Fort Lauderdale, FL—Treating patients with ocular hypertension before the onset of glaucoma may have some implications not previously considered, among them ill effects from the treatment, lack of cost effectiveness, and quality-of-life issues. Alan L. Robin, MD, discussed these considerations at the annual meeting of the Association for Research in Vision and Ophthalmology.
He pointed out that the Ocular Hypertension Treatment Study (OHTS) found that medical therapy significantly reduced the risk of developing glaucoma in patients with ocular hypertension compared with patients who were observed only. This result has been interpreted by some as a reason for aggressive intervention in the early course of the disease.
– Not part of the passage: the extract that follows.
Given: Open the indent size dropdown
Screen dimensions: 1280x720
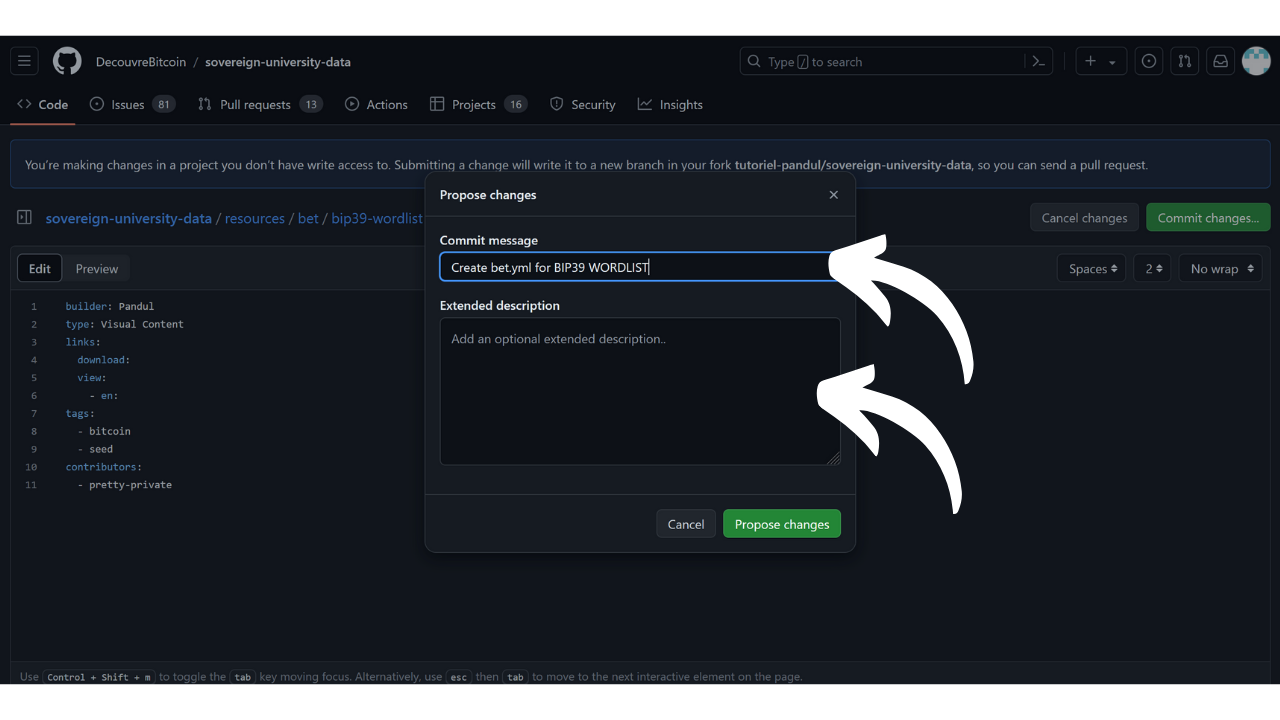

"I would like to question this assumption of aggressive intervention before the development of field or disc changes because this would apply to many individuals," Dr. Robin stated. "Based on the 2000 U.S. Census and the results of the Baltimore Eye Study, about 3.5% of the population has elevated IOP but does not have glaucoma."
The first assumption was that some of the early antiglaucoma medications carry no adverse effects. However, systemic and topical medications administered during the course of the OHTS to achieve a 20% drop in IOP involved a number of different therapies that caused drowsiness, cataract development, extra costs, eye lash elongation and thickening, and hyperemia. These adverse effects might affect the patients' quality of life and affect treatment compliance, according to Dr. Robin.
A second assumption is that glaucoma is similar to cancer in that if you treat early you can prevent serious side effects and a malignant course. A logical assumption therefore would be that treatment should start before the onset of glaucoma because once it starts, the development will be more rapid, there will be numerous issues related to quality of life, and the patient will be on the brink of blindness.
"The belief is that the effects of not starting treatment early are that glaucoma will be much more expensive to treat later, much more dangerous, and much more rapidly progressive," Dr. Robin said. In fact, a finite number of nerve fibers are damaged before visual field loss occurs. Not all patients who are at high risk of developing glaucoma do so. All of the major glaucoma studies indicate that the disease progresses very slowly.
Another assumption is that treatment with timolol, the relatively inexpensive current gold standard, can be started without any concerns. The cost of treating a patient in the United States with timolol for 1 year is about $504, which amounts to $900 million for all patients with ocular hypertension. This money, according to Dr. Robin, might be better spent by providing health insurance for the uninsured.
Regarding health-related quality of life, glaucoma does affect patients and there may be a linear relationship between quality-of-life issues-such as the ability to drive-and visual field function that may support the case for early intervention, Dr. Robin suggested.